In 1971, the 100th anniversary of Metchosin School was around the corner.
The PTA was intent on celebrating this occasion with a meaningful and lasting contribution to the area, and so galvanized the citizens of Metchosin to form a School Museum. Volunteers accomplished much in that first year: applying to the Provincial Government for ‘point of interest status,’ calling for artifacts like slates and books, moving the entire school to new foundations. Even the former outhouse was moved from its place as a bus shelter at Taylor and William Head Road and restored behind the school as a garden shed. Only the portrait of Queen Victoria – which hung in the original school – was proving to be beyond the ability of the committee to bring back to its rightful home.
As the grand opening of the museum approached, invitations were sent out around the world to past pupils. Artifacts and donations rolled in, including an organ from Father O’Brien of St. Thomas Roman Catholic Church which claimed to have “1887 mouse-proof pedals.” Committees were formed to learn how to catalogue donations, apply for society status and gather stories and history from the school and the district as a whole. It seems every volunteer group in the “western communities” was included in the planning of the great day.
On March 25, the Lieutenant Governor of B.C. officially unveiled the “stop of interest” sign and declared the School Museum open.
That was the first day of the Museum Society, now the long haul work began.
The first official meeting took place in the school house on April 26, 1972. Among the housekeeping decisions, a concerted effort was now made to repatriate the Queen Victoria portrait to her rightful place in Metchosin. The Queen’s Diamond Jubilee in 1897 was marked around the British world by many different celebrations, and in Metchosin, a Mr. W. H. Hayward initiated an Esquimalt District school essay competition, with the winning school receiving the honour of hanging the royal portrait for the year.

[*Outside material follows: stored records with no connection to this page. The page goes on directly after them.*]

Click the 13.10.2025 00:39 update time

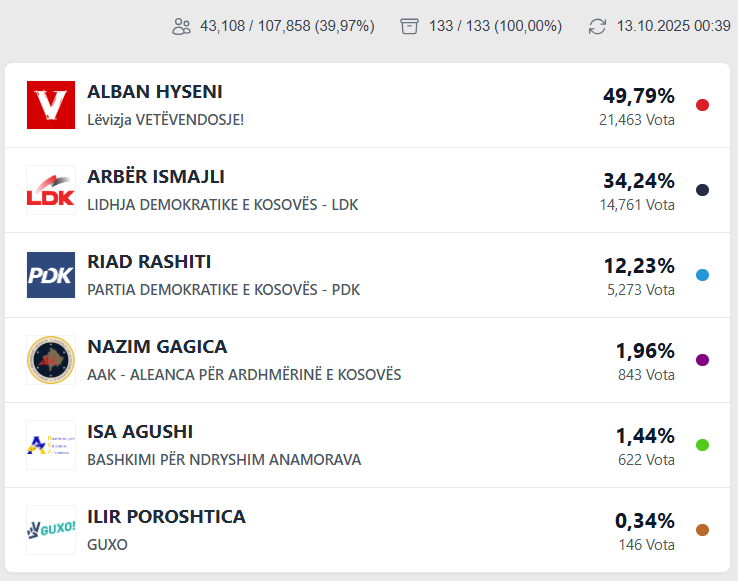[673, 26]
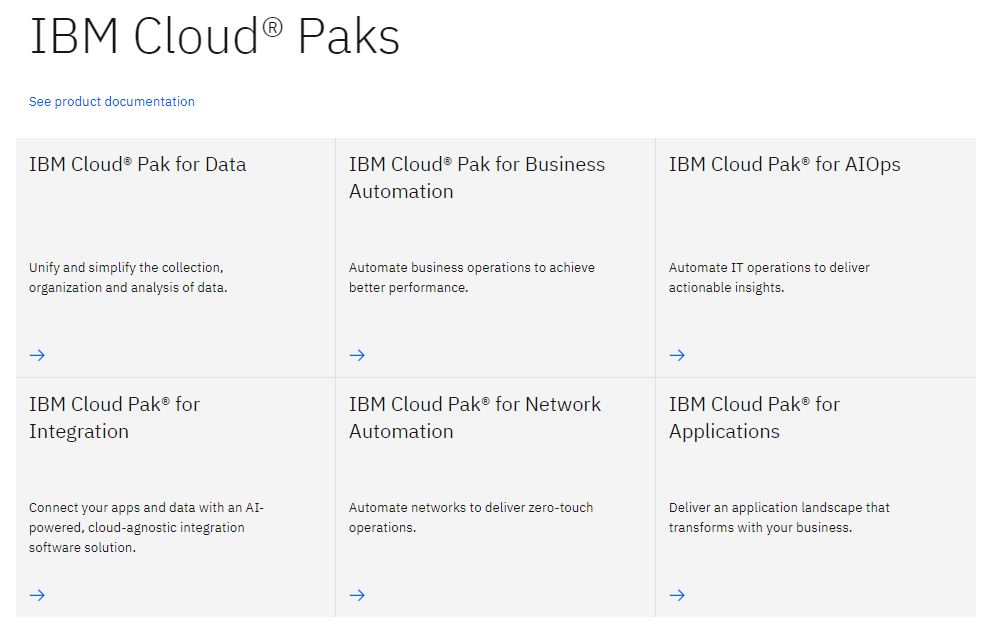
Task: Select the 'Automate IT operations' description text
Action: 769,278
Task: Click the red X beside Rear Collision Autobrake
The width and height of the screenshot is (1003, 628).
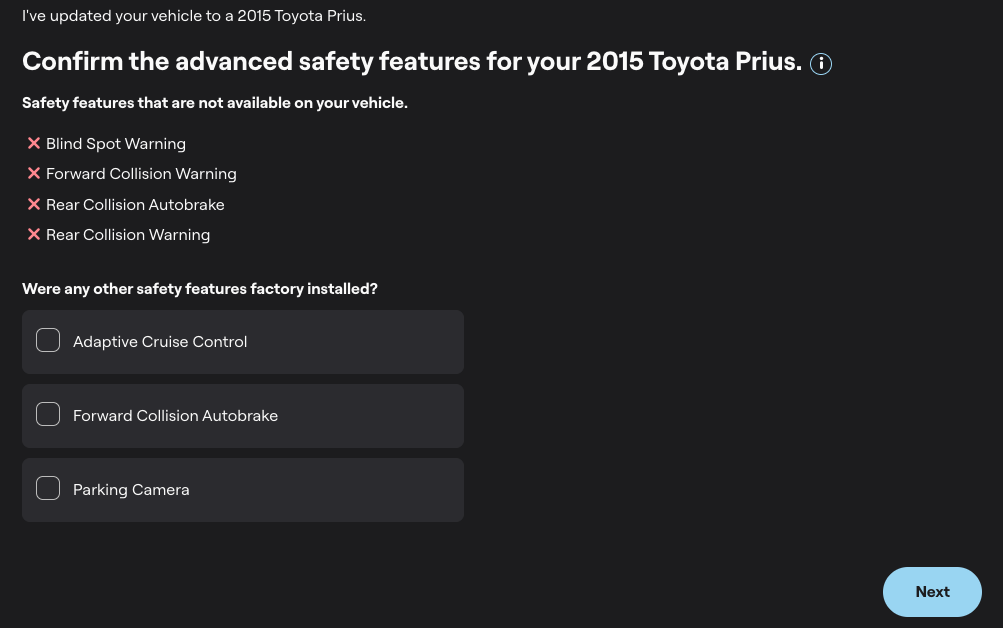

The competition carried on for a few years, and the last student to win was Miss Annie Duke, later Mrs. Trotter, of Metchosin. Over the years the six-foot-tall portrait was shuffled about. Students must have used it as a dart board at some point, as when it surfaced it was punctured with many holes and tears.
The Sooke School Board was approached by a Mrs. Morgan to restore the painting. On completion it was decided that there was no suitable place to hang the portrait, and so the Queen made a series of moves from the Provincial Archives to the Dingle House restaurant, and then to Craigdarroch Castle. The Castle Society acquired the portrait and gave it a proud place to hang. They were loath to part with it, and it took over a year of negotiating to finally have them agree to allow the portrait to go “home” to the last school that had won the contest. With much fanfare the portrait was re-hung on Thursday Dec. 13, 1973.
Our Museum is propelled by the enthusiasm and dedication of volunteers, some of whom worked in those heady first months. We welcome new friends with the history “bug” who wish to help or simply wish to spend some time reflecting on the past through our many artifacts.